February 8, 2020

Dear Brynn,

It makes me happy to know you were writing that day. I know those liminal spaces and “how the fields slowly wake,” as you say. In this month of remembrance, I send you my love for that difficult terrain. 

I do find that memories go underground and “flood us on their own time.” I also find that they float above and around us. They’re definitely in us—bone, blood, mouth, heart. Memory as the buried and the floating. It is liberating to know I only have so much control, though. It’s like poetry or the letter form. It’s larger than us. 

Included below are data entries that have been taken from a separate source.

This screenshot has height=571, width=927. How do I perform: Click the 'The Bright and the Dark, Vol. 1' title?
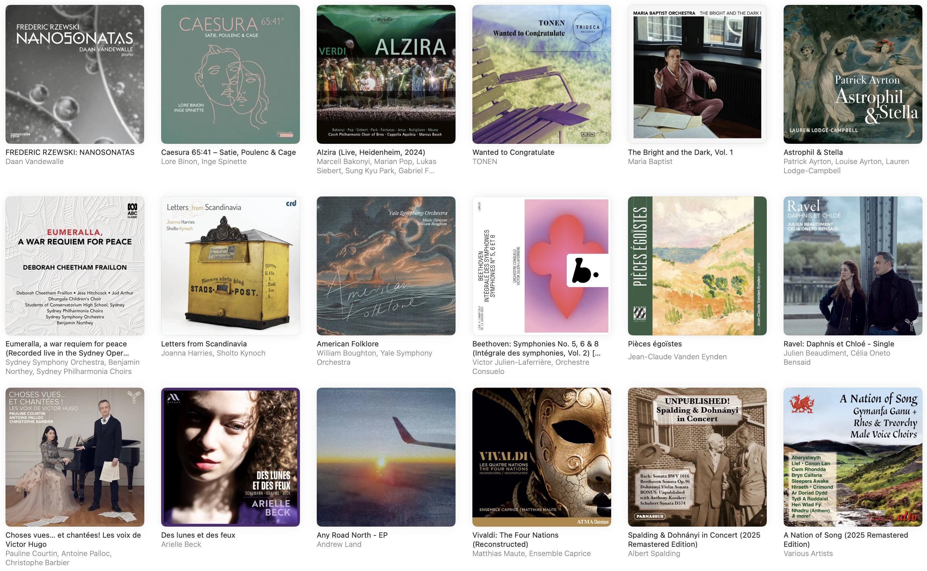[680, 152]
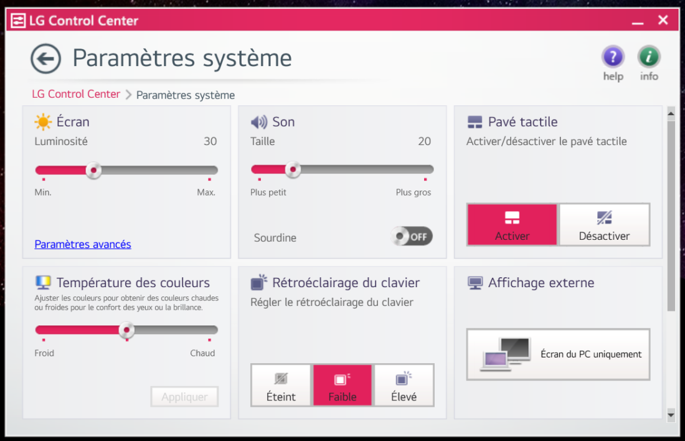The height and width of the screenshot is (441, 685).
Task: Disable touchpad with Désactiver
Action: tap(604, 225)
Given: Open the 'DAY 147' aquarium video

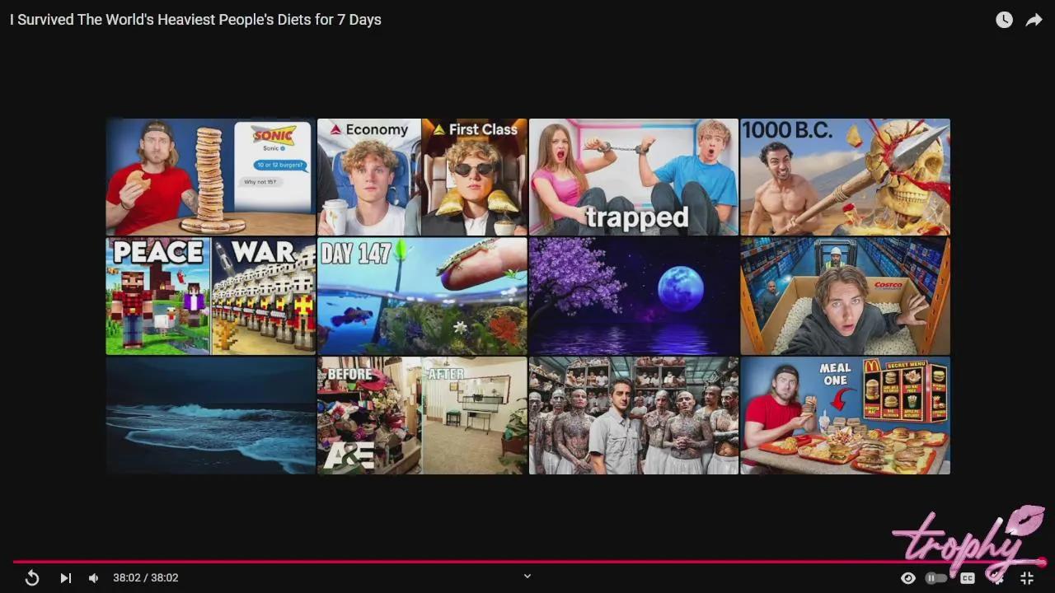Looking at the screenshot, I should [421, 296].
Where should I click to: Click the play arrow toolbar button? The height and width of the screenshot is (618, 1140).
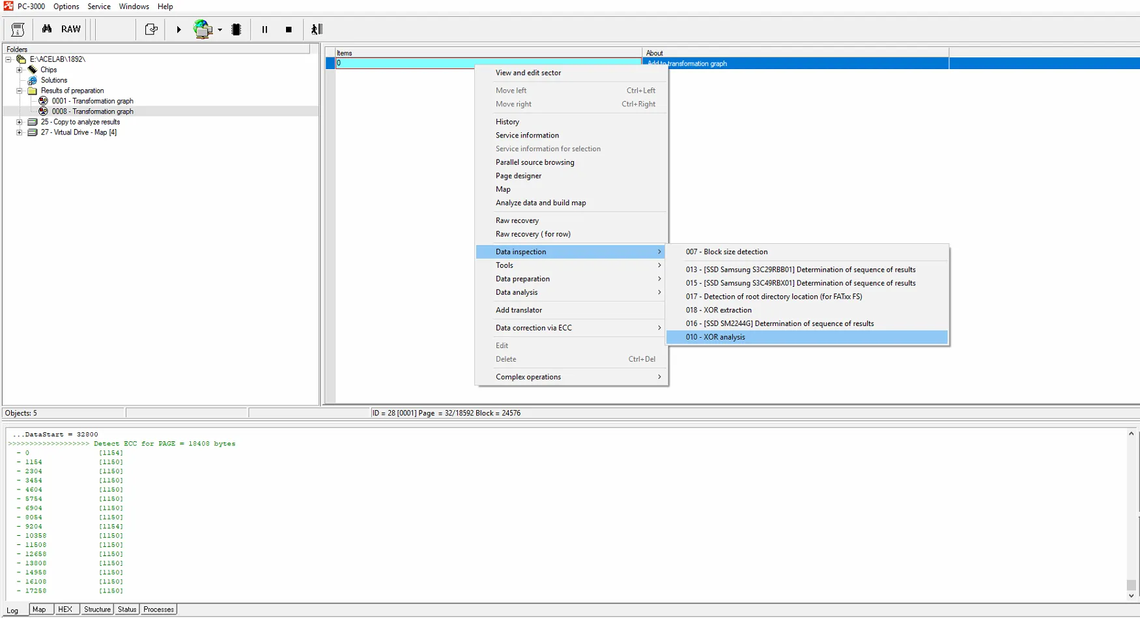click(x=178, y=29)
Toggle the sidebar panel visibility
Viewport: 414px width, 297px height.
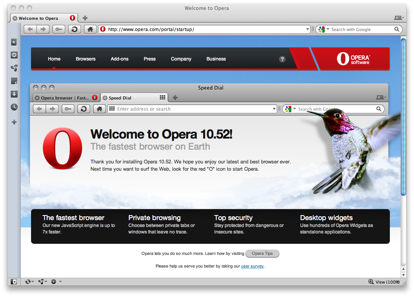tap(13, 281)
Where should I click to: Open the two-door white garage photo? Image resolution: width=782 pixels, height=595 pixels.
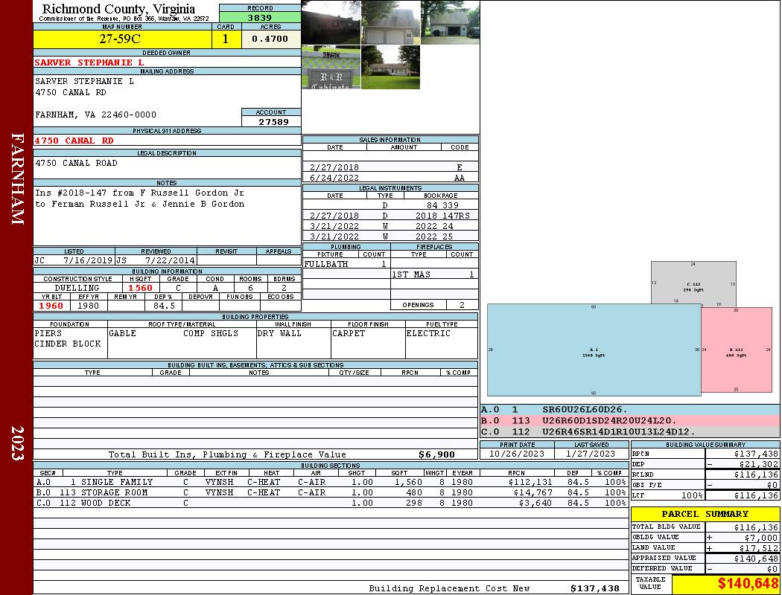pyautogui.click(x=390, y=22)
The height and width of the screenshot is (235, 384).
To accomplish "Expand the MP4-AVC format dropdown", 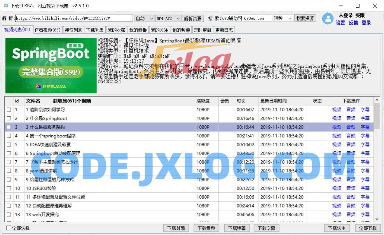I will coord(168,18).
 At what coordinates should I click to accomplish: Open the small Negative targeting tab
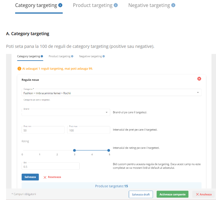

I don’t know. But yes, you and I are definitely writing into a particular abyss. Your mother seeing “starlings bursting low over the orchards.” Gorgeous line and image. I wonder about her kind of abyss, if she has one. Her and the starlings. Joy. Your father shooting from the three point line, nothing but net.

The haunting? I hear it like scraping, like a ghost at a window, not trying to escape or enter but rather simply to be heard. Remembered. I see and hear the haunting in every ocean, in every chorus of wind through a tree. The haunting but also the light. I’m always noticing light. How do you notice it?

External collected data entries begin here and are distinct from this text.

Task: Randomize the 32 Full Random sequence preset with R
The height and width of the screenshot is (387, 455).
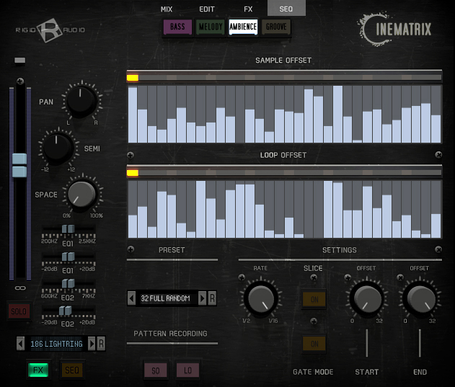Action: (212, 298)
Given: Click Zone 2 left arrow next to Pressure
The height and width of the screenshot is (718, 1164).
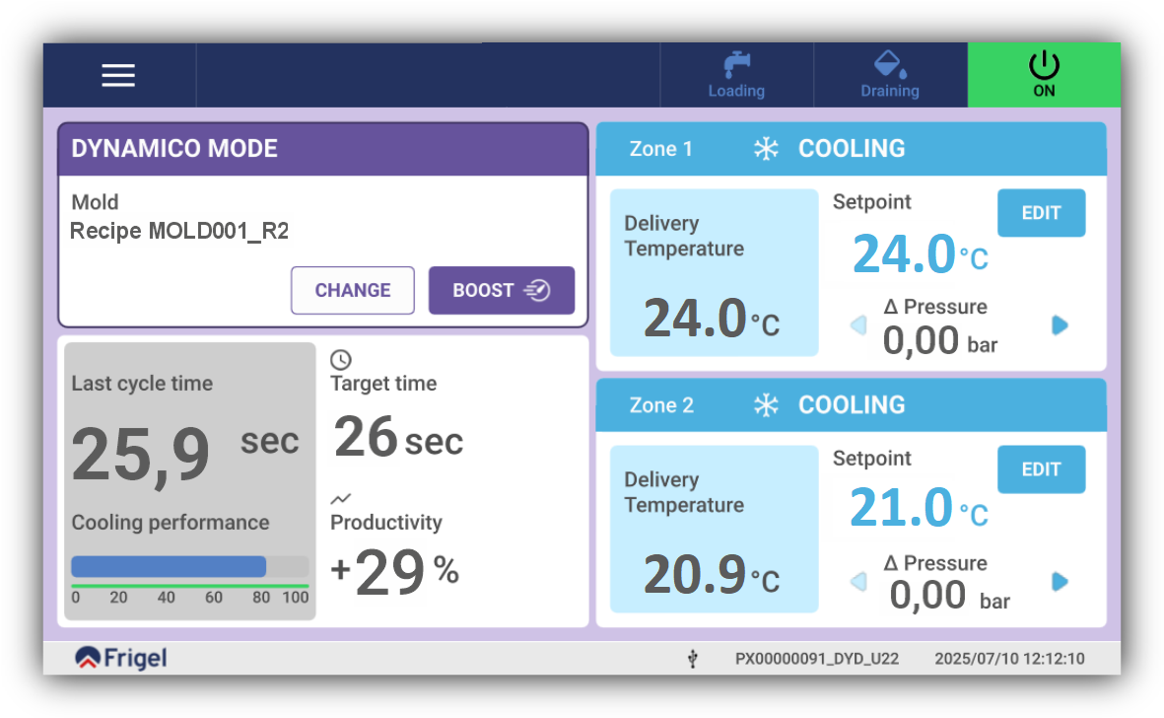Looking at the screenshot, I should click(858, 581).
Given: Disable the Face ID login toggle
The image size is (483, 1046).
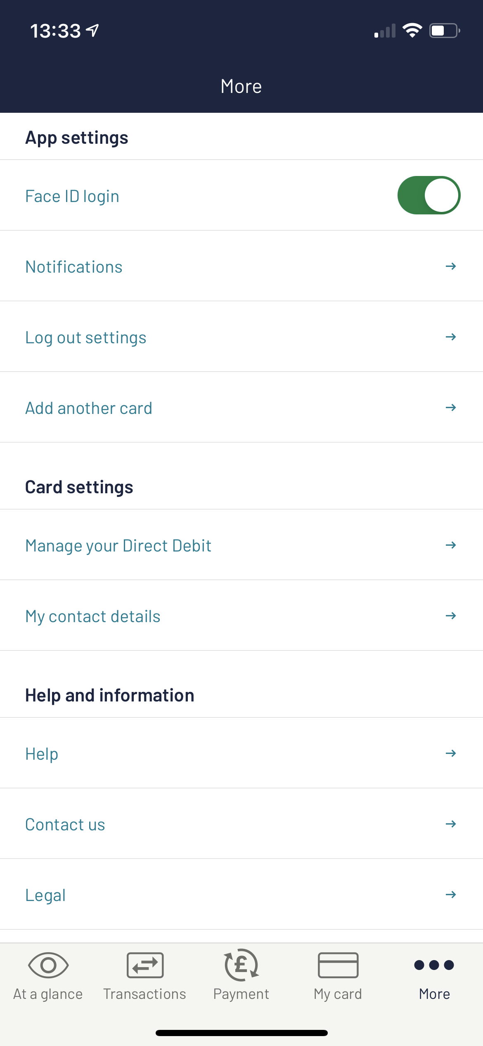Looking at the screenshot, I should click(x=429, y=195).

Yes, I can relate to the writing and the undoing. When I enter that space where language, history, the present, and the future are so intensely combined into one singular idea, I’m gone. The etymology of “undo” is “to unfasten, release, or open.” Maybe this is what we do when we write. We release traumas or open into new directions beyond grief. 

One last question for now, related to your stunning title, The Palace of Contemplating Departure. I love the idea of you in a palace or a palace of the mind, contemplating leaving. What would a palace of contemplating arrival look like? To what or whom are you now arriving?
Dear Brynn, dear sister in poetry, I’m so deeply grateful for your friendship and your light in the world. Write again when you can.